Uma vez que a Cofiex aprovou a carta-consulta, pontua o secretário, a Prefeitura de Aracaju foi autorizada formalmente a negociar com o banco as condições do empréstimo, reunindo-se com as equipes técnicas de maneira a observar a viabilidade econômico-financeira da operação, as salvaguardas ambientais, seguindo os padrões nacionais e internacionais, e também as garantias sociais. As conversas envolvem visitas in loco e disponibilização de informações sobre a saúde financeira do município.

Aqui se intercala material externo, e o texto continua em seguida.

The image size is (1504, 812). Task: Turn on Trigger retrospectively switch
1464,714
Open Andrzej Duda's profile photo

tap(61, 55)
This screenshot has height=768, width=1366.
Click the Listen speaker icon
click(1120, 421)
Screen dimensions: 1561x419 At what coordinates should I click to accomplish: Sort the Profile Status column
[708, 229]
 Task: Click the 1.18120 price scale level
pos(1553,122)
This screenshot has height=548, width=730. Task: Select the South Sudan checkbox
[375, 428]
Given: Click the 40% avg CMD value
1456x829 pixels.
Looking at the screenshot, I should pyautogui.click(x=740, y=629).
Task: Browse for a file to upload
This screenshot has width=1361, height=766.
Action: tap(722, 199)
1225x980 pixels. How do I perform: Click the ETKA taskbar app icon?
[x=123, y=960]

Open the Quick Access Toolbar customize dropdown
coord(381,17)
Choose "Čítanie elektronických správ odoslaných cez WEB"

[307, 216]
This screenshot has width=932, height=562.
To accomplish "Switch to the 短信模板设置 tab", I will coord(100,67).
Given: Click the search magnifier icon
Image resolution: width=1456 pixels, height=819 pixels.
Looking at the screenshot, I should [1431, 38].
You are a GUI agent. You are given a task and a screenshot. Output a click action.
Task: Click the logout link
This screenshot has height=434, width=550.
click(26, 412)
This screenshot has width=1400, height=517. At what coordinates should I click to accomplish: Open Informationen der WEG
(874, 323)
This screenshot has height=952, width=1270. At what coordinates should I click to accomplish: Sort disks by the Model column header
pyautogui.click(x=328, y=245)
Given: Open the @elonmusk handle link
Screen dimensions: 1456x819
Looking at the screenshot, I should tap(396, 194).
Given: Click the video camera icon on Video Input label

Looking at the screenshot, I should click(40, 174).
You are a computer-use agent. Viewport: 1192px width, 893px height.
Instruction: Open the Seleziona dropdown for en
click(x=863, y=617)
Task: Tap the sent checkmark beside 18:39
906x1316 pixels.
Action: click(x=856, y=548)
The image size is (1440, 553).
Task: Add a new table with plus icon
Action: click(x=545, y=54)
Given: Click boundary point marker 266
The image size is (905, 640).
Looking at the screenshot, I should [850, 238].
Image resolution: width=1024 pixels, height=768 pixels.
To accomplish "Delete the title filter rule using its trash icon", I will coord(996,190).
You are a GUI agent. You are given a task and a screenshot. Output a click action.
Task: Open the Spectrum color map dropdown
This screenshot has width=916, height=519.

“São discussões multidisciplinares, em que o banco aponta o tipo de exigência e a gente busca negociar, a partir da nossa experiência de gestão e compreensão da própria dinâmica da cidade. É uma etapa de ajuste entre o financiador e os mutuários. Depois que chegamos a um consenso, submetemos a proposta à direção do banco, nesse caso ao board, em Shangai, e o conselho aprovou a operação”, lembra o gestor.
Uma vez aprovado pelo pela direção do banco, o empréstimo é submetido à análise da Secretaria do Tesouro, que é notificada sobre a autorização dada pela Cofiex, o acordo celebrado em relação às condições, para que decida se o Governo Federal será avalista. Para tanto, um novo escrutínio das situação econômico-financeira da Prefeitura de Aracaju foi realizado, para assegurar à União que o município atinge todos os requisitos necessários, como o cumprimento dos investimentos mínimos em saúde, educação, as despesas com pessoal, além de todo um conjunto de regramentos e o estudo minucioso das demonstrações contábeis.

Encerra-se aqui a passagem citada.